I'll Never Love Anyone Anymore with the Japanese title “Mou Daremo Aisanai” (もう誰も愛さない) is a 1991 Japanese TV drama broadcast every Thursday from April 11 – June 27 from 10:00pm to 10:54pm on Fuji TV’s “Thursday Theatre” programming format. It was directed by Yasuyuki Kusada, Hiroshi Akabane and Satoru Nakajima. Eisaku Yoshida plays the lead character.

The 12 episode TV drama began rebroadcasting on October 8, 2019 on TVK (Television Kanagawa), a local Japanese station located in Kanagawa, in the Greater Tokyo Area.

The 12 episode series rebroadcast in 2019.

== Cast ==
- Eisaku Yoshida
- Minako Tanaka
- Tomoko Yamaguchi
- Alisa Mizuki
- Takuro Tatsumi
- Reiko Kato
- Kazue Itō
- Noboru Nakaya
- Masato Ibu
- Kyoko Enami
- Hirohide Yakumaru

== Production ==

- Planning- Akifumi Takuma, Kenji Shimizu
- Screenplay - Masahiro Yoshimoto, Zhongshan 乃莉 Ko, Masato Hayashi
- Composer - Daisuke Iwasaki
- Director- Yasuyuki Kusuda, Hiroshi Akabane, Satoru Nakajima
- Theme Song - Billie Hughes "Welcome to the Edge ("Todokanu Omoi” とどかぬ想い (One-Sided Love))"
- Insert Song - Randy Crawford  "Almaz known as "Sweet Love"

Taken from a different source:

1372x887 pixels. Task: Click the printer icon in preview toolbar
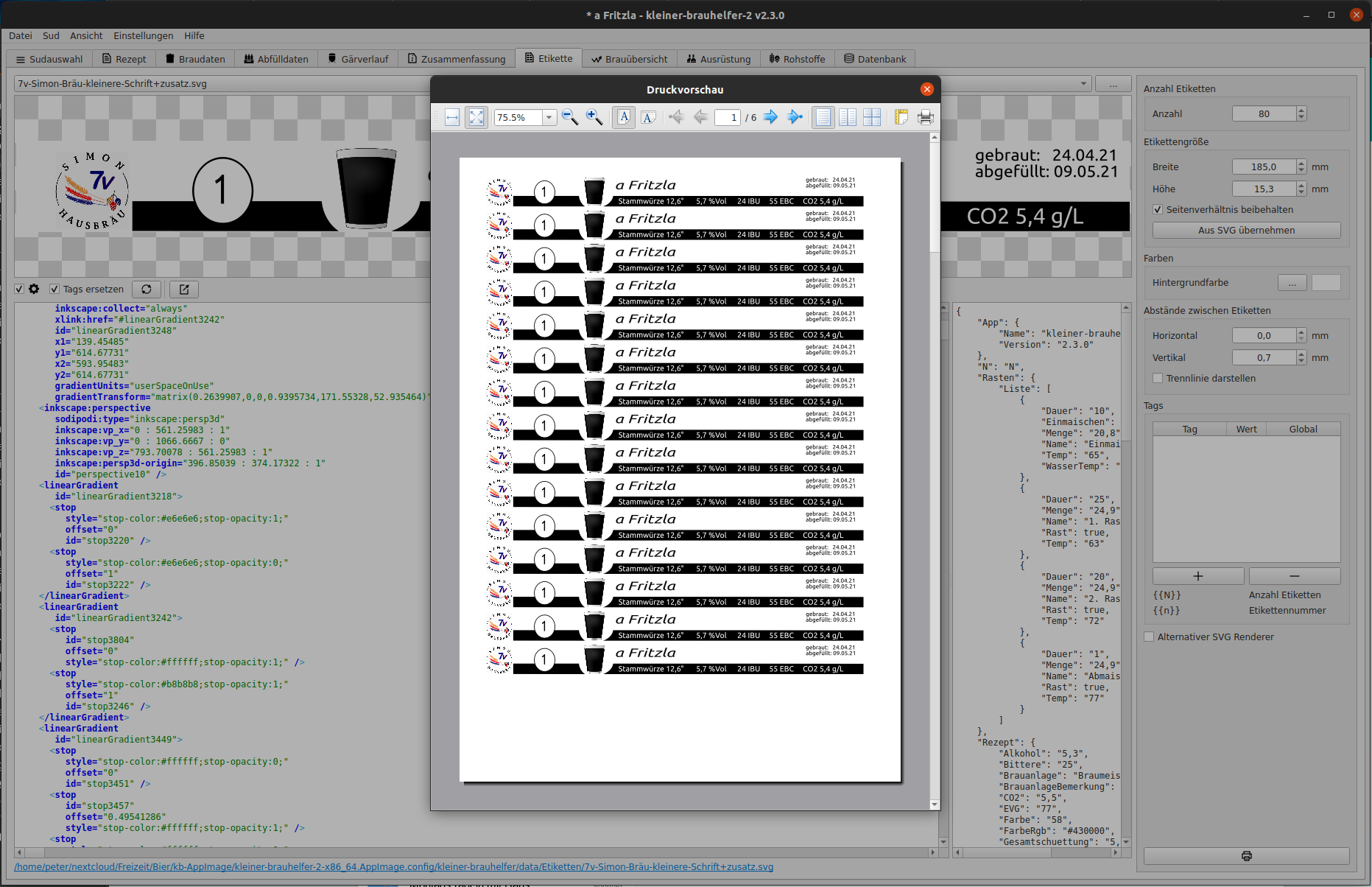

In the announcement after the end of the 9th episode and the 10th episode, Mie Yamamoto 's "Sweet Love" (Japanese cover of the inserted song), and in the announcement after the 10th episode, BON CHIC 's "Don't Feel" (Japanese cover of the theme song, "Welcome to the Edge ("Todokanu Omoi” とどかぬ想い (One-Sided Love))"") was used.

- Technical cooperation- Higashidori, Shibuya Video Studio
- Art cooperation- Fuji Art
- Producers - Yuzo Abe, Toyohiko Wada
- Production - Fuji TV, AVEC

== Overview ==
The crime series was named “Roller Coaster Drama” because of the quick progression of the story and the unpredictable element of suspense. The concept and drama was so popular that the same creative team produced "I can't see only you" (1992) and "I can't show tears anymore" (1993), making "Mou Daremo Aisainai" (もう誰も愛さない) the first of the "Roller Coaster Drama trilogy". “Roller Coaster Drama” became known as a genre.